Wade pour l’enseignement de l’histoire des Tirailleurs en Europe

Le chef de l’Etat sénégalais, Me Abdoulaye Wade, a estimé ce mercredi à Dakar que l’enseignement de l’histoire des tirailleurs sénégalais en Europe et dans le monde permettrait au reste du monde de jeter un regard nouveau sur l’Afrique.

« Très peu de personnes connaissent le rôle des Noirs dans les armées anglaises, françaises », a déploré le président Wade à l’occasion de l’ouverture d’un colloque international sur le thème « Forces noires et autres apports de l’Afrique pendant la Grande guerre », marquant la commémoration de la journée du Tirailleur sénégalais.

« Si l’histoire des tirailleurs sénégalais est enseignée en Afrique et en Europe, de nombreux préjugés tomberaient, des a priori s’estomperaient et un regard nouveau sera porté sur l’Afrique », a martelé le chef de l’Etat sénégalais dans son allocution.

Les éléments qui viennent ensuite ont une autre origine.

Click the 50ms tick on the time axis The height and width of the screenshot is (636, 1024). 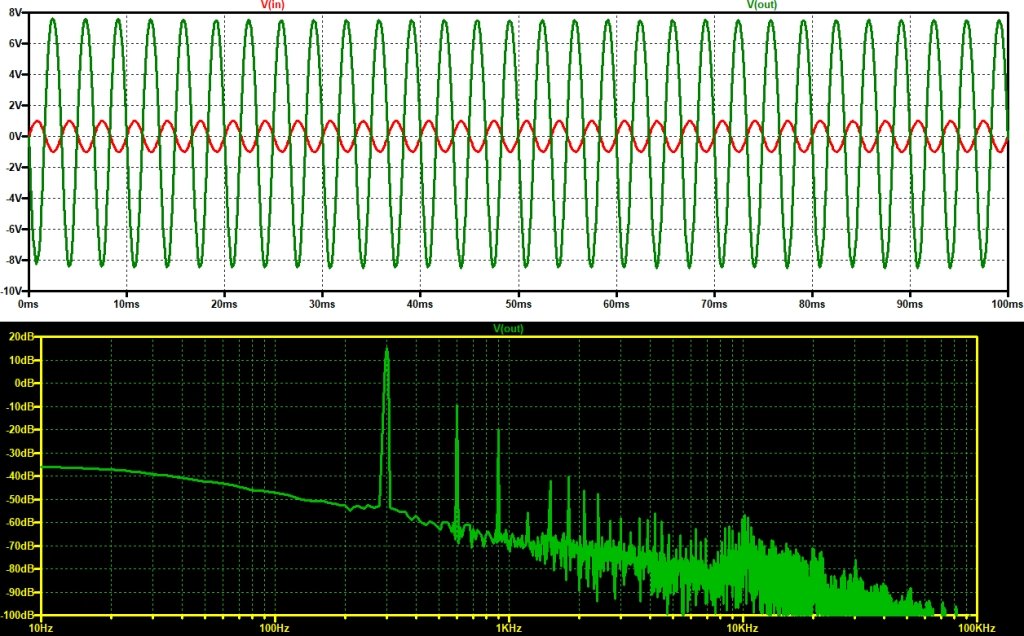pos(517,301)
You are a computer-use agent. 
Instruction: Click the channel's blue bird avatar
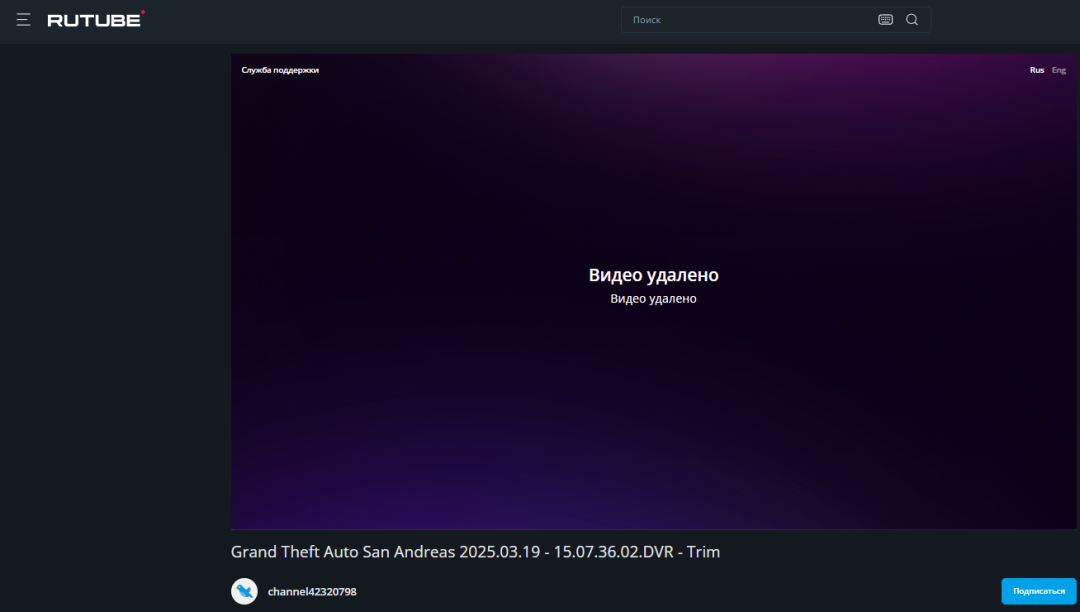[x=244, y=591]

« Les Africains se sont sacrifiés et ont mobilisé toutes leurs ressources non seulement pour nourrir les combattants, mais aussi les populations françaises », a-t-il rappelé.

Le président Wade a annoncé la création prochaine d’une fondation pour veiller à la pérennité du souvenir du Tirailleur sénégalais.

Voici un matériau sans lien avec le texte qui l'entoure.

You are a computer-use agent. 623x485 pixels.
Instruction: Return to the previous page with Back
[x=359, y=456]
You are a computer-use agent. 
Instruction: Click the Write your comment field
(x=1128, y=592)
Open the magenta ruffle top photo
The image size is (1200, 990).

« Le texte portant création est déjà écrit et a été transmis aux autres chefs d’Etats africains pour observation », a-t-il révélé, avant d’indiquer le lancement d’un manuel d’histoire sur les tirailleurs sénégalais.

Invitant les historiens à « rompre avec la vision conformiste de l’histoire africaine », Me Wade a soutenu que l’homme africain « n’a jamais été un homme couché, soumis à des dominateurs ».

« Il a toujours résisté et continue de résister aujourd’hui encore face aux nouvelles contraintes », a-t-il martelé.

La journée du Tirailleur sénégalais célébrée chaque année au Sénégal depuis 2005 coïncide cette année avec le centième anniversaire de la création du Régiment des tirailleurs sénégalais (RTS), le 21 juillet 1857 par Napoléon III.